KAMPALA - Parliament's committee on agriculture has asked the ministry of agriculture to improve its performance, saying despite agriculture being the backbone of Uganda's economy, there has not been many fruitful activities coming out of the ministry.

Lowila Oketayot, the chairperson of the committee, said not much was being done to transform agriculture.

The committee was meeting top officials from the ministry led by the minister for agriculture, animal industry and fisheries Vincent Ssempijja to discuss the state of the sector.

"What we realised from the ministry is that not many things are being done and they are not coming up with new plans. It is business as usual. The ministry gets 3% of the national budget. Small as the money is, they are not showing good performance for it and they are not demanding for more," Oketayot observed.

"The budget performance is poor. We need to help them; there are many gaps that need to be covered. We are coming up with recommendations for the ministry and the government needs to do more to enhance the productivity of the sector," she added.

Prof. Morris Ogenga Latigo (MP for Agago) noted that Uganda's Vision 2040 talks of setting up an agriculture bank to offer loans at low interest rates to farmers.

"The minister has not mentioned anything to do with the bank which is needed urgently. Many ministries don't want to offend the ministry of finance by raising issues not put in the budget. They fear they will end up in a fight with the ministry of finance and their budgets get cut further," said Latigo.

He said politicians are not constrained to speak about the agriculture bank and they want it planned and implemented.

The former Leader of Opposition in parliament criticised the government for paying lipservice to the issue of raising the quantities of coffee produced from the current four million bags a year to 20 million bags a year within four years.

THINGS TO DO =
A - Copy the passage of the agriculture committee article from "He said politicians" to "within four years.".
B - In the agriculture committee article, rewrite the paragraph beginning "What we realised from the ministry" more briefly, keeping its main facts.
C - According to the agriculture committee article, how many bags of coffee are currently produced each year?
The lines that come after the article are separate material.

STUDY MATERIAL =
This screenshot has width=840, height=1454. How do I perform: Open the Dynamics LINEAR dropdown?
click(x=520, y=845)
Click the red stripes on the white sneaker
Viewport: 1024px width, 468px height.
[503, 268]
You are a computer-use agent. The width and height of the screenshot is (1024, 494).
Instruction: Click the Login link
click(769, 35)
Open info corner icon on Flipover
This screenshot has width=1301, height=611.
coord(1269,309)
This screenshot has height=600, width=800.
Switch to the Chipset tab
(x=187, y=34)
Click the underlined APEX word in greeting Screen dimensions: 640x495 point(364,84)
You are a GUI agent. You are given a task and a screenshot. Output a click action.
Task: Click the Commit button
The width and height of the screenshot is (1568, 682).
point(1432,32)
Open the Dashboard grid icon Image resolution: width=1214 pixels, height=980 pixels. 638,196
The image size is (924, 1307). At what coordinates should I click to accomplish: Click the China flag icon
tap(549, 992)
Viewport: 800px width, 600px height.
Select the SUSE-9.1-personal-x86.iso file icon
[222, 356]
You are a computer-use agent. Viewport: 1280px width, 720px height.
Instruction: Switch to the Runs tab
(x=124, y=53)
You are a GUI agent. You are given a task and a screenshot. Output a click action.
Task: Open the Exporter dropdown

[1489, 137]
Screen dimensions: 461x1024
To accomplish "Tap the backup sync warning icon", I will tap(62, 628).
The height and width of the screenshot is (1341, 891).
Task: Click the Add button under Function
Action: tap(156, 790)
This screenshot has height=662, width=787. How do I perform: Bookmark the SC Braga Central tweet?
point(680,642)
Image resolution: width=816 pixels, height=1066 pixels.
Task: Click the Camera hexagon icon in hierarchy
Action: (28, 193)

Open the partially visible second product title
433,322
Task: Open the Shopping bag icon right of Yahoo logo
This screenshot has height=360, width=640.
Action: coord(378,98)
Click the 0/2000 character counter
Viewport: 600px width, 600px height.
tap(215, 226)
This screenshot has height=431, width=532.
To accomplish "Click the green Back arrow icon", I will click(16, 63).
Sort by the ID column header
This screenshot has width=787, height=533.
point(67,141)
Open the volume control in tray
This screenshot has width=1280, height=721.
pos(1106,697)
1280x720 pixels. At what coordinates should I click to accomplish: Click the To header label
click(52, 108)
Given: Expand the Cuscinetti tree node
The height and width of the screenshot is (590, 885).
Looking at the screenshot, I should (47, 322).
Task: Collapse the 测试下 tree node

EXPECTED RESPONSES =
A -
He said politicians are not constrained to speak about the agriculture bank and they want it planned and implemented.

The former Leader of Opposition in parliament criticised the government for paying lipservice to the issue of raising the quantities of coffee produced from the current four million bags a year to 20 million bags a year within four years.

B - Oketayot said the ministry is doing little, producing no new plans and carrying on as usual. It receives 3% of the national budget, yet it performs poorly with that small amount and does not ask for more.

C - Four million bags a year.